• DATA EXTRACT:
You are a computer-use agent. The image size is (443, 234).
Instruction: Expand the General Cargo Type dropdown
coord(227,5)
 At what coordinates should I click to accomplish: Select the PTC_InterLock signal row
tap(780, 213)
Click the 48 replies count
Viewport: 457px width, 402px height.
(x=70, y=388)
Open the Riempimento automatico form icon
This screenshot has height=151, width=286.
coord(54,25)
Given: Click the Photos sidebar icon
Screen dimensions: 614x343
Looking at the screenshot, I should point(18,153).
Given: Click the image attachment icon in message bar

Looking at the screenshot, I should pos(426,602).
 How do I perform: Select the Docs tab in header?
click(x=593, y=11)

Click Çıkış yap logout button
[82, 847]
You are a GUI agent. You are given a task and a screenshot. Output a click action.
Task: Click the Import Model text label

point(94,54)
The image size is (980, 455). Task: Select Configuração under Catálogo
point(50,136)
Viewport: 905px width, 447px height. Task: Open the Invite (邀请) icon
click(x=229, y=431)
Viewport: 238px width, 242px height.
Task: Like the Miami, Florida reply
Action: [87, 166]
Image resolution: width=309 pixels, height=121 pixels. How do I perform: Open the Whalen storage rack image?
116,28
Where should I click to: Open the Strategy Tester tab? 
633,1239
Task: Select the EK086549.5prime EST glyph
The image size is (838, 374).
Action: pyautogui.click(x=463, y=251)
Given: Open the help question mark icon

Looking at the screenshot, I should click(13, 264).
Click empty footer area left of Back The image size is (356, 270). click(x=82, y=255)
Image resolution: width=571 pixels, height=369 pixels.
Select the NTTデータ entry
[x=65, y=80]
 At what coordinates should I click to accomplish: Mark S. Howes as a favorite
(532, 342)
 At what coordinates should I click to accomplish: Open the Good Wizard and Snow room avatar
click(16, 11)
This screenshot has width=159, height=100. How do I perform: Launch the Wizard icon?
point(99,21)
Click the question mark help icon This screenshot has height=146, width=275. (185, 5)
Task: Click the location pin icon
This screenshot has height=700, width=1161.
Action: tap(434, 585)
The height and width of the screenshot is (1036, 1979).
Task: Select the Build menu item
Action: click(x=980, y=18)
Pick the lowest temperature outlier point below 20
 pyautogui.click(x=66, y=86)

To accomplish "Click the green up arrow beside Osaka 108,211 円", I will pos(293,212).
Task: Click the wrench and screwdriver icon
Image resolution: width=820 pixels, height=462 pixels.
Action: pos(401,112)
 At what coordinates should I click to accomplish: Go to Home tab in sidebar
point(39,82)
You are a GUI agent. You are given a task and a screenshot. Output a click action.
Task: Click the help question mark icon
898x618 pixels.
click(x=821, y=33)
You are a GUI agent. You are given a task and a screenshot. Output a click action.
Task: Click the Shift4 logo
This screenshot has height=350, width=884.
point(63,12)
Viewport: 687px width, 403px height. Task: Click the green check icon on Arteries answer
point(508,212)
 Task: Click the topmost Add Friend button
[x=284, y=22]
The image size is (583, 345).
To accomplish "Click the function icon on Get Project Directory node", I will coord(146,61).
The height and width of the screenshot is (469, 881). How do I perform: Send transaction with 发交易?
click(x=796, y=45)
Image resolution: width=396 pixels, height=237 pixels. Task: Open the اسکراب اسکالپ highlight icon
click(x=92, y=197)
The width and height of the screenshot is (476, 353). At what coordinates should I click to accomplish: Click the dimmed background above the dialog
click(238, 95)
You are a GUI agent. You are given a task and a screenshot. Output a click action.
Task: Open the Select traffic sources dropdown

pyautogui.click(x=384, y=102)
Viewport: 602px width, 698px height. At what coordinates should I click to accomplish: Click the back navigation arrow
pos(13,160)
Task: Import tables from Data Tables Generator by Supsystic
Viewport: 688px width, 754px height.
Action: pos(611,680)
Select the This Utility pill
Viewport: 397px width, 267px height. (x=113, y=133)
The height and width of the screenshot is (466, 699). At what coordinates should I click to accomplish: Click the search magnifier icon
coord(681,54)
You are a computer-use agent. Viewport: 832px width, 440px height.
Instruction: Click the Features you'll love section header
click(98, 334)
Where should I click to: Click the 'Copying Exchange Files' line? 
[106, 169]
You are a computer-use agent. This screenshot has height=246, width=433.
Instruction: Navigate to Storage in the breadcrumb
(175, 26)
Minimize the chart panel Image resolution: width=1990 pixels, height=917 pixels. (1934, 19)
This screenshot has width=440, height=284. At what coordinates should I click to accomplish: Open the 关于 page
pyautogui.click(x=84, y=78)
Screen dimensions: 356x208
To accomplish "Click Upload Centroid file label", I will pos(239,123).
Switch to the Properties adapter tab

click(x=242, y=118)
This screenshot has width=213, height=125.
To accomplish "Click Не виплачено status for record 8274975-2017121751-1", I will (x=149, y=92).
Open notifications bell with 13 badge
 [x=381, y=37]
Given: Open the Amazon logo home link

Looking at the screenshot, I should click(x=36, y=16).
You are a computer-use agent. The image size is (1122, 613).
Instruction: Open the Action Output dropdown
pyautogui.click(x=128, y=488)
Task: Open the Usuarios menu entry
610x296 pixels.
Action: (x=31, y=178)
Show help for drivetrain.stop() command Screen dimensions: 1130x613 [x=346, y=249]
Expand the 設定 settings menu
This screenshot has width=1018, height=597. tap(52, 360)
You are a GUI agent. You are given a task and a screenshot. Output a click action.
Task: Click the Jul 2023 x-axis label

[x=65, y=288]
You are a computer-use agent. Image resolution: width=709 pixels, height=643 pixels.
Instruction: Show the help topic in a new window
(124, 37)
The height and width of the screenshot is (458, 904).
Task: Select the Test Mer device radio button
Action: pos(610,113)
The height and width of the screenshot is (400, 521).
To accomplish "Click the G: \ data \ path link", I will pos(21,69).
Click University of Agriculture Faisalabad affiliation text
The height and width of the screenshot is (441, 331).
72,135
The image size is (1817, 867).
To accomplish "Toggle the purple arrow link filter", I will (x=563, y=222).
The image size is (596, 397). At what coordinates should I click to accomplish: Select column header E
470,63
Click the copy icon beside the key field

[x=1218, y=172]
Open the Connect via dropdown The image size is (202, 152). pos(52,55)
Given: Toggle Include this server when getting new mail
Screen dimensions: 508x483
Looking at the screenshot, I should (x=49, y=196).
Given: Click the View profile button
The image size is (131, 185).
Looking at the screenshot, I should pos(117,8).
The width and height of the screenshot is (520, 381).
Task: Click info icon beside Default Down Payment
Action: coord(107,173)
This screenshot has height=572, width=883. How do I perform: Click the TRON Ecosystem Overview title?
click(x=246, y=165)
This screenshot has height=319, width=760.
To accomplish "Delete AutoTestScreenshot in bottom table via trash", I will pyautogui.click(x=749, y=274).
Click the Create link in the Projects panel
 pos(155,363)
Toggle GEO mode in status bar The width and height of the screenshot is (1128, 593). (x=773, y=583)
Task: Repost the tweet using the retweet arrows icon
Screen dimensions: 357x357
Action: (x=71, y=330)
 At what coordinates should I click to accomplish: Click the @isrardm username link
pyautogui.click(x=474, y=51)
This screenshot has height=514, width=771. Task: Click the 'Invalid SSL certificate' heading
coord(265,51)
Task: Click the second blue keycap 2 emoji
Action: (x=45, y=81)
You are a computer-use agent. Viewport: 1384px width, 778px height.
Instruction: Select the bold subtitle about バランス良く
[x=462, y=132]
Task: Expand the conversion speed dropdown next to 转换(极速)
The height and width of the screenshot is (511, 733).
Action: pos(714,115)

• WHAT TO DO: Return every line above exactly as it stands.

• EXERCISE RESULT:
You are a computer-use agent. The image size is (443, 234).
Instruction: Expand the General Cargo Type dropdown
coord(227,5)
 At what coordinates should I click to accomplish: Select the PTC_InterLock signal row
tap(780, 213)
Click the 48 replies count
Viewport: 457px width, 402px height.
(x=70, y=388)
Open the Riempimento automatico form icon
This screenshot has height=151, width=286.
coord(54,25)
Given: Click the Photos sidebar icon
Screen dimensions: 614x343
Looking at the screenshot, I should point(18,153).
Given: Click the image attachment icon in message bar

Looking at the screenshot, I should pos(426,602).
 How do I perform: Select the Docs tab in header?
click(x=593, y=11)

Click Çıkış yap logout button
[82, 847]
You are a GUI agent. You are given a task and a screenshot. Output a click action.
Task: Click the Import Model text label

point(94,54)
The image size is (980, 455). Task: Select Configuração under Catálogo
point(50,136)
Viewport: 905px width, 447px height. Task: Open the Invite (邀请) icon
click(x=229, y=431)
Viewport: 238px width, 242px height.
Task: Like the Miami, Florida reply
Action: [87, 166]
Image resolution: width=309 pixels, height=121 pixels. How do I perform: Open the Whalen storage rack image?
116,28
Where should I click to: Open the Strategy Tester tab? 
633,1239
Task: Select the EK086549.5prime EST glyph
The image size is (838, 374).
Action: pyautogui.click(x=463, y=251)
Given: Open the help question mark icon

Looking at the screenshot, I should click(13, 264).
Click empty footer area left of Back The image size is (356, 270). click(x=82, y=255)
Image resolution: width=571 pixels, height=369 pixels.
Select the NTTデータ entry
[x=65, y=80]
 At what coordinates should I click to accomplish: Mark S. Howes as a favorite
(532, 342)
 At what coordinates should I click to accomplish: Open the Good Wizard and Snow room avatar
click(16, 11)
This screenshot has width=159, height=100. How do I perform: Launch the Wizard icon?
point(99,21)
Click the question mark help icon This screenshot has height=146, width=275. (185, 5)
Task: Click the location pin icon
This screenshot has height=700, width=1161.
Action: tap(434, 585)
The height and width of the screenshot is (1036, 1979).
Task: Select the Build menu item
Action: click(x=980, y=18)
Pick the lowest temperature outlier point below 20
 pyautogui.click(x=66, y=86)

To accomplish "Click the green up arrow beside Osaka 108,211 円", I will pos(293,212).
Task: Click the wrench and screwdriver icon
Image resolution: width=820 pixels, height=462 pixels.
Action: pos(401,112)
 At what coordinates should I click to accomplish: Go to Home tab in sidebar
point(39,82)
You are a GUI agent. You are given a task and a screenshot. Output a click action.
Task: Click the help question mark icon
898x618 pixels.
click(x=821, y=33)
You are a GUI agent. You are given a task and a screenshot. Output a click action.
Task: Click the Shift4 logo
This screenshot has height=350, width=884.
point(63,12)
Viewport: 687px width, 403px height. Task: Click the green check icon on Arteries answer
point(508,212)
 Task: Click the topmost Add Friend button
[x=284, y=22]
The image size is (583, 345).
To accomplish "Click the function icon on Get Project Directory node", I will coord(146,61).
The height and width of the screenshot is (469, 881). How do I perform: Send transaction with 发交易?
click(x=796, y=45)
Image resolution: width=396 pixels, height=237 pixels. Task: Open the اسکراب اسکالپ highlight icon
click(x=92, y=197)
The width and height of the screenshot is (476, 353). At what coordinates should I click to accomplish: Click the dimmed background above the dialog
click(238, 95)
You are a GUI agent. You are given a task and a screenshot. Output a click action.
Task: Open the Select traffic sources dropdown

pyautogui.click(x=384, y=102)
Viewport: 602px width, 698px height. At what coordinates should I click to accomplish: Click the back navigation arrow
pos(13,160)
Task: Import tables from Data Tables Generator by Supsystic
Viewport: 688px width, 754px height.
Action: pos(611,680)
Select the This Utility pill
Viewport: 397px width, 267px height. (x=113, y=133)
The height and width of the screenshot is (466, 699). At what coordinates should I click to accomplish: Click the search magnifier icon
coord(681,54)
You are a computer-use agent. Viewport: 832px width, 440px height.
Instruction: Click the Features you'll love section header
click(98, 334)
Where should I click to: Click the 'Copying Exchange Files' line? 
[106, 169]
You are a computer-use agent. This screenshot has height=246, width=433.
Instruction: Navigate to Storage in the breadcrumb
(175, 26)
Minimize the chart panel Image resolution: width=1990 pixels, height=917 pixels. (1934, 19)
This screenshot has width=440, height=284. At what coordinates should I click to accomplish: Open the 关于 page
pyautogui.click(x=84, y=78)
Screen dimensions: 356x208
To accomplish "Click Upload Centroid file label", I will pos(239,123).
Switch to the Properties adapter tab

click(x=242, y=118)
This screenshot has width=213, height=125.
To accomplish "Click Не виплачено status for record 8274975-2017121751-1", I will (x=149, y=92).
Open notifications bell with 13 badge
 [x=381, y=37]
Given: Open the Amazon logo home link

Looking at the screenshot, I should click(x=36, y=16).
You are a computer-use agent. The image size is (1122, 613).
Instruction: Open the Action Output dropdown
pyautogui.click(x=128, y=488)
Task: Open the Usuarios menu entry
610x296 pixels.
Action: (x=31, y=178)
Show help for drivetrain.stop() command Screen dimensions: 1130x613 [x=346, y=249]
Expand the 設定 settings menu
This screenshot has width=1018, height=597. tap(52, 360)
You are a GUI agent. You are given a task and a screenshot. Output a click action.
Task: Click the Jul 2023 x-axis label

[x=65, y=288]
You are a computer-use agent. Image resolution: width=709 pixels, height=643 pixels.
Instruction: Show the help topic in a new window
(124, 37)
The height and width of the screenshot is (458, 904).
Task: Select the Test Mer device radio button
Action: pos(610,113)
The height and width of the screenshot is (400, 521).
To accomplish "Click the G: \ data \ path link", I will pos(21,69).
Click University of Agriculture Faisalabad affiliation text
The height and width of the screenshot is (441, 331).
72,135
The image size is (1817, 867).
To accomplish "Toggle the purple arrow link filter", I will (x=563, y=222).
The image size is (596, 397). At what coordinates should I click to accomplish: Select column header E
470,63
Click the copy icon beside the key field

[x=1218, y=172]
Open the Connect via dropdown The image size is (202, 152). pos(52,55)
Given: Toggle Include this server when getting new mail
Screen dimensions: 508x483
Looking at the screenshot, I should (x=49, y=196).
Given: Click the View profile button
The image size is (131, 185).
Looking at the screenshot, I should pos(117,8).
The width and height of the screenshot is (520, 381).
Task: Click info icon beside Default Down Payment
Action: coord(107,173)
This screenshot has height=572, width=883. How do I perform: Click the TRON Ecosystem Overview title?
click(x=246, y=165)
This screenshot has height=319, width=760.
To accomplish "Delete AutoTestScreenshot in bottom table via trash", I will pyautogui.click(x=749, y=274).
Click the Create link in the Projects panel
 pos(155,363)
Toggle GEO mode in status bar The width and height of the screenshot is (1128, 593). (x=773, y=583)
Task: Repost the tweet using the retweet arrows icon
Screen dimensions: 357x357
Action: (x=71, y=330)
 At what coordinates should I click to accomplish: Click the @isrardm username link
pyautogui.click(x=474, y=51)
This screenshot has height=514, width=771. Task: Click the 'Invalid SSL certificate' heading
coord(265,51)
Task: Click the second blue keycap 2 emoji
Action: (x=45, y=81)
You are a computer-use agent. Viewport: 1384px width, 778px height.
Instruction: Select the bold subtitle about バランス良く
[x=462, y=132]
Task: Expand the conversion speed dropdown next to 转换(极速)
The height and width of the screenshot is (511, 733).
Action: pos(714,115)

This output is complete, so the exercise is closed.